Lines in the data below that contain the word "selector" are to be copied.

** Opening DATASET ENTRIES block **

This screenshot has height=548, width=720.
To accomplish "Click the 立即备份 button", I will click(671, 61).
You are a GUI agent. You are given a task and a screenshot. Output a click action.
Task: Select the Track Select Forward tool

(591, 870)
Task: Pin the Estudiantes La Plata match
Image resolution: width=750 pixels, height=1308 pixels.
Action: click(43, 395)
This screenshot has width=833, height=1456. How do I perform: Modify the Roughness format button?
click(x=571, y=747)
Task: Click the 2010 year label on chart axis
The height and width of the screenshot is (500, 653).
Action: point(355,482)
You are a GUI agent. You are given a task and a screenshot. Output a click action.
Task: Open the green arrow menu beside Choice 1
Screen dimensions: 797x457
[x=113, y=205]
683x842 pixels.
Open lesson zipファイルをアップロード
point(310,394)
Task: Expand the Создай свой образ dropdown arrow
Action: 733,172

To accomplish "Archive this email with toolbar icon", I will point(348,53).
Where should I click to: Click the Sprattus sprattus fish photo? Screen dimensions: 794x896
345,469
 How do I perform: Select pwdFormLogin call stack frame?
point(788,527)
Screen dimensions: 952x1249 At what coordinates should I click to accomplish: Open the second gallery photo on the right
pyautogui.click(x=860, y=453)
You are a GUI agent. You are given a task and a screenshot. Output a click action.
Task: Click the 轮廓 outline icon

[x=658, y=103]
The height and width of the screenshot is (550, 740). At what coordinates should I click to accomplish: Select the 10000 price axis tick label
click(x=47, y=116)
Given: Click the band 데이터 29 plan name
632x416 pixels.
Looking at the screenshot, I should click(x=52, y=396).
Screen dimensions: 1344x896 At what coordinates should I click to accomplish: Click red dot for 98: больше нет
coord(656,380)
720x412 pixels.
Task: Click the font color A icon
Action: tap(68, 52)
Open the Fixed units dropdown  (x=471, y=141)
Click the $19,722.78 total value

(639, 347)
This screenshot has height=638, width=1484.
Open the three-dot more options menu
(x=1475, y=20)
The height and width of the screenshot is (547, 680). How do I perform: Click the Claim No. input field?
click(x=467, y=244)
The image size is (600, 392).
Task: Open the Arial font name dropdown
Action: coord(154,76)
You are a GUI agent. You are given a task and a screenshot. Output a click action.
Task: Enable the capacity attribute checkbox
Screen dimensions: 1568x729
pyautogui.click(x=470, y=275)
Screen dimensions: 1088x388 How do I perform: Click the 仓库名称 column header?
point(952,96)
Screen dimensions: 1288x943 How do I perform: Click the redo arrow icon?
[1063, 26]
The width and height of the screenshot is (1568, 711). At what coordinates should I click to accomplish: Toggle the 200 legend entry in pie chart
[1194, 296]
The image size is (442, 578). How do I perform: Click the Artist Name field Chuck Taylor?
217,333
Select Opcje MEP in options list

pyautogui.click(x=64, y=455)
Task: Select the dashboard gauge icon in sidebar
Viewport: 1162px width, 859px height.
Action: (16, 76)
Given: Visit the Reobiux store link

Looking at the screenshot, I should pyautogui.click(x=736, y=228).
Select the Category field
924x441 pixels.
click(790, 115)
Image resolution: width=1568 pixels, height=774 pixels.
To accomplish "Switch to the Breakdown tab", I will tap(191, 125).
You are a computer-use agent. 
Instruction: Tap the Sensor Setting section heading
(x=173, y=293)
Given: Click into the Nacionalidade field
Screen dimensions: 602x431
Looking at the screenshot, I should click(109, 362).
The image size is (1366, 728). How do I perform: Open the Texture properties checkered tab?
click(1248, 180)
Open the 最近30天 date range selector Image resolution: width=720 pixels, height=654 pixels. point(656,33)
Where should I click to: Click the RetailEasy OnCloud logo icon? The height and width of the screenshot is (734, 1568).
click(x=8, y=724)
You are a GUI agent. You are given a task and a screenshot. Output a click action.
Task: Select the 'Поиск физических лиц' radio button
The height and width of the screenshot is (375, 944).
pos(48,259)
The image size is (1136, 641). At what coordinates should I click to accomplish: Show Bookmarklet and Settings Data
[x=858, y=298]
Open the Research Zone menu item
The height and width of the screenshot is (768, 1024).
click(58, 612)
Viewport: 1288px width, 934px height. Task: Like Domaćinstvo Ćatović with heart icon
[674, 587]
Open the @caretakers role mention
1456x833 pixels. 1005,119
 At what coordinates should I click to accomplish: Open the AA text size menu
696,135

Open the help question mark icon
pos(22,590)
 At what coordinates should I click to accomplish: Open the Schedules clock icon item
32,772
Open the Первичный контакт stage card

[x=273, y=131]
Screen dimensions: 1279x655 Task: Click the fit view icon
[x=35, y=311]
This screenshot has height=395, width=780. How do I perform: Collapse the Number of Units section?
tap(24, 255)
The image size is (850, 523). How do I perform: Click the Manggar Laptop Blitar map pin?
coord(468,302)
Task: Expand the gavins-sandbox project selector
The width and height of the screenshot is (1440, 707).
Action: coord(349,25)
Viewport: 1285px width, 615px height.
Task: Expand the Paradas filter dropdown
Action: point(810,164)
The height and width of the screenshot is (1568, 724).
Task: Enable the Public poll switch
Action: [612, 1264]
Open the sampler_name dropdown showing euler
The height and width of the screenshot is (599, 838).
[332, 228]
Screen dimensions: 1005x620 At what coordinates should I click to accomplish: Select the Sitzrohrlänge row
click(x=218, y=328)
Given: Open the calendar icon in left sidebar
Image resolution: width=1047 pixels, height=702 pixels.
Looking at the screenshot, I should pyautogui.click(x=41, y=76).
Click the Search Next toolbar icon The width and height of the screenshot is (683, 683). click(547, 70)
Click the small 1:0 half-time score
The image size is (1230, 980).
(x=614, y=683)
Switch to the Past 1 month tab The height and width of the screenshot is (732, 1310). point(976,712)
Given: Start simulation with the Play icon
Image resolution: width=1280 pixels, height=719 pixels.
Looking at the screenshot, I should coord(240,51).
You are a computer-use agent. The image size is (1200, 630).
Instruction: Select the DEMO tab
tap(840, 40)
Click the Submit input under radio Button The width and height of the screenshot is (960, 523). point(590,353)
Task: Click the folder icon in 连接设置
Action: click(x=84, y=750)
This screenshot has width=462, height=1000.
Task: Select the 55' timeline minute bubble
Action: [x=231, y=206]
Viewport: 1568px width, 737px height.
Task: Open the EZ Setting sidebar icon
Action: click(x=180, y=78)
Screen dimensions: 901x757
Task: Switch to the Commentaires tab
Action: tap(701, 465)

** Closing DATASET ENTRIES block **

• _YOUR RESPONSE_
Open the 最近30天 date range selector Image resolution: width=720 pixels, height=654 pixels. point(656,33)
Task: Expand the gavins-sandbox project selector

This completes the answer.